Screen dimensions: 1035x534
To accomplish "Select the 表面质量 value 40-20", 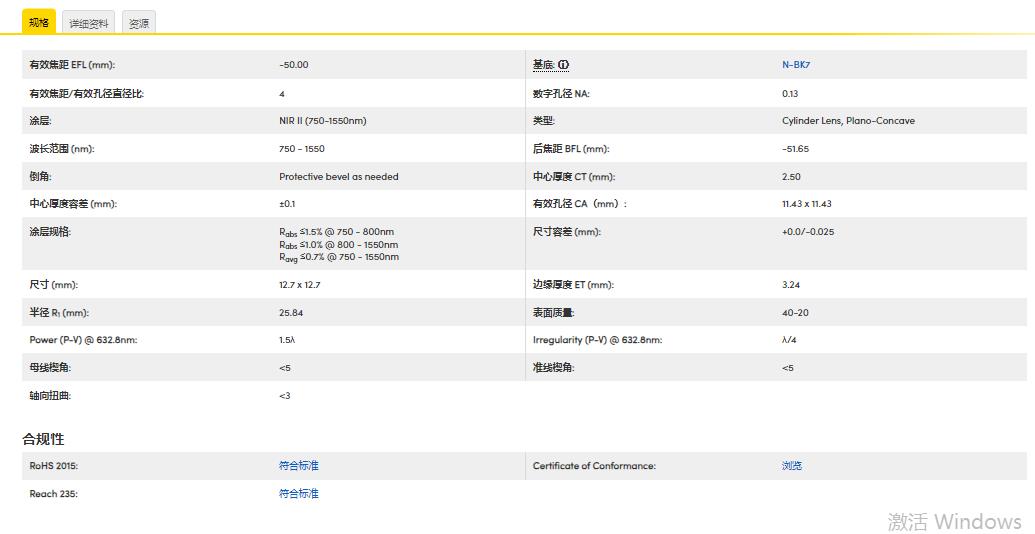I will [795, 313].
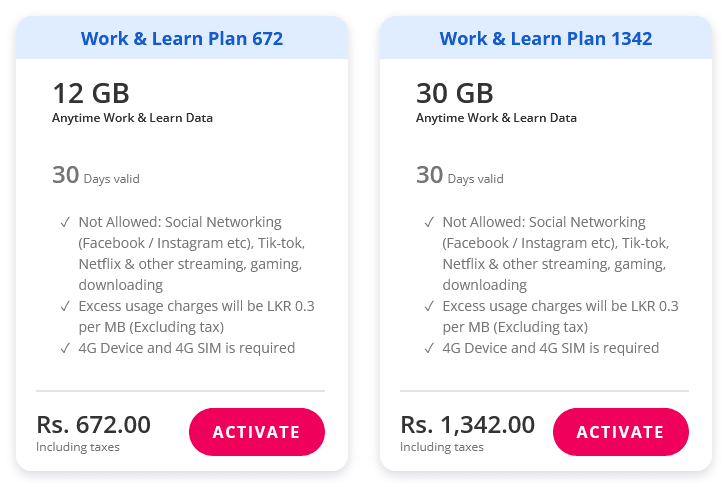Screen dimensions: 728x487
Task: Select the 30 GB data amount
Action: coord(455,94)
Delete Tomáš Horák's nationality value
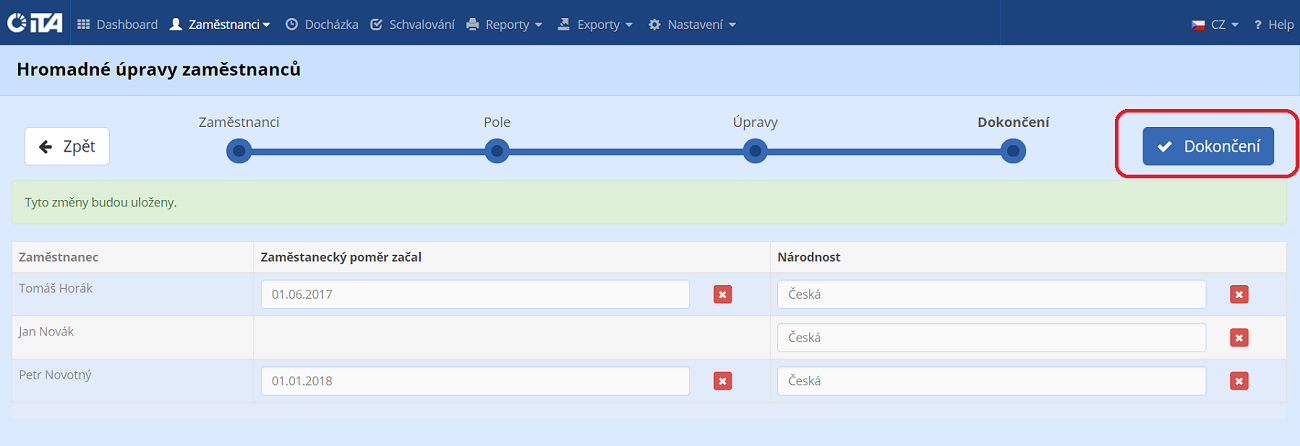The height and width of the screenshot is (446, 1300). (1239, 294)
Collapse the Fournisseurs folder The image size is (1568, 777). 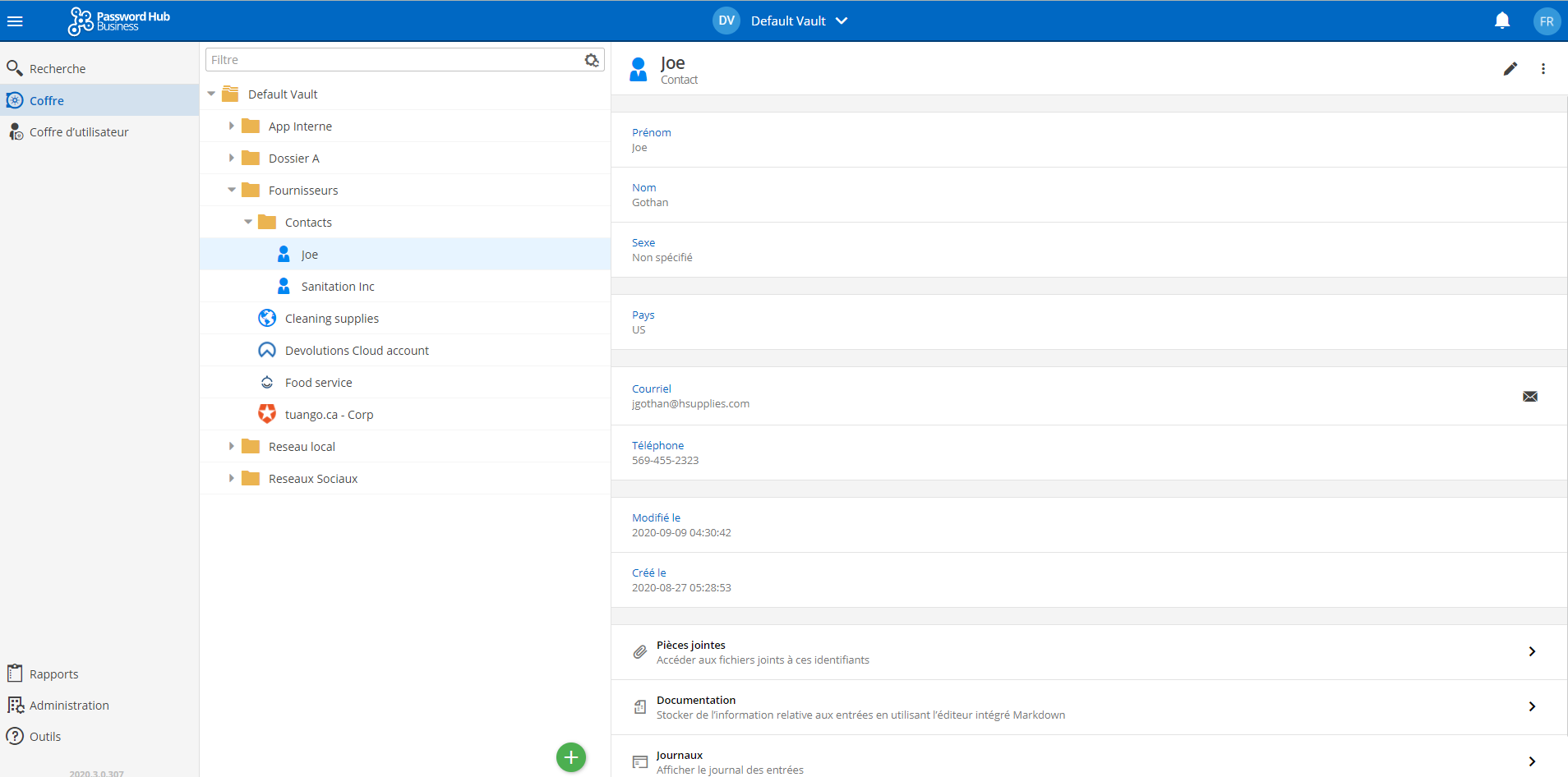pos(232,191)
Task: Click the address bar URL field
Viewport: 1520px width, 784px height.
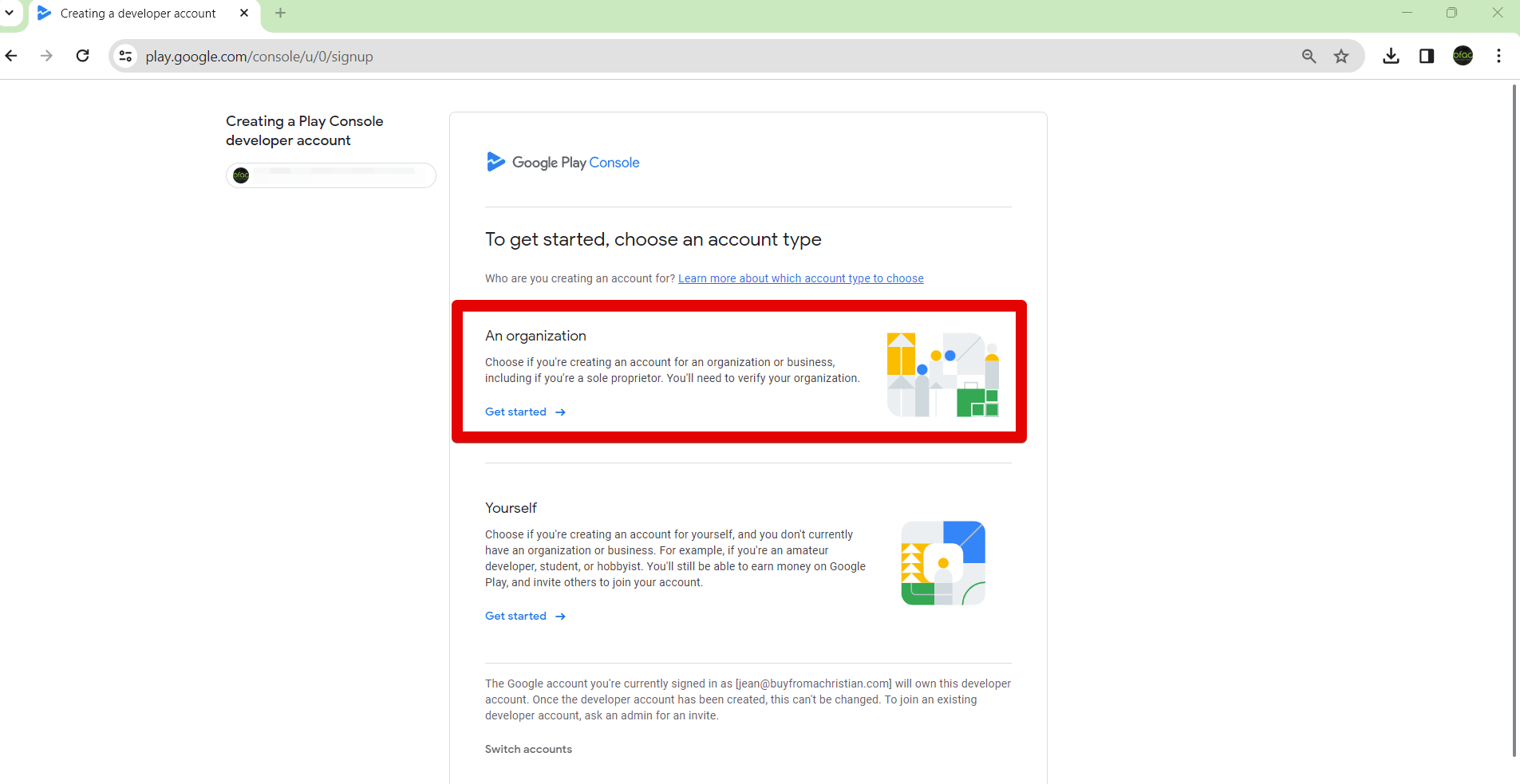Action: point(638,57)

> _Task to carry out_
Set down word for word the lines beginning with the one containing "Task: Click the address bar URL field" and ending with the last line of the listing, inclusive. Omit every picture.

> _Task answer_
Task: Click the address bar URL field
Viewport: 1520px width, 784px height.
Action: point(638,57)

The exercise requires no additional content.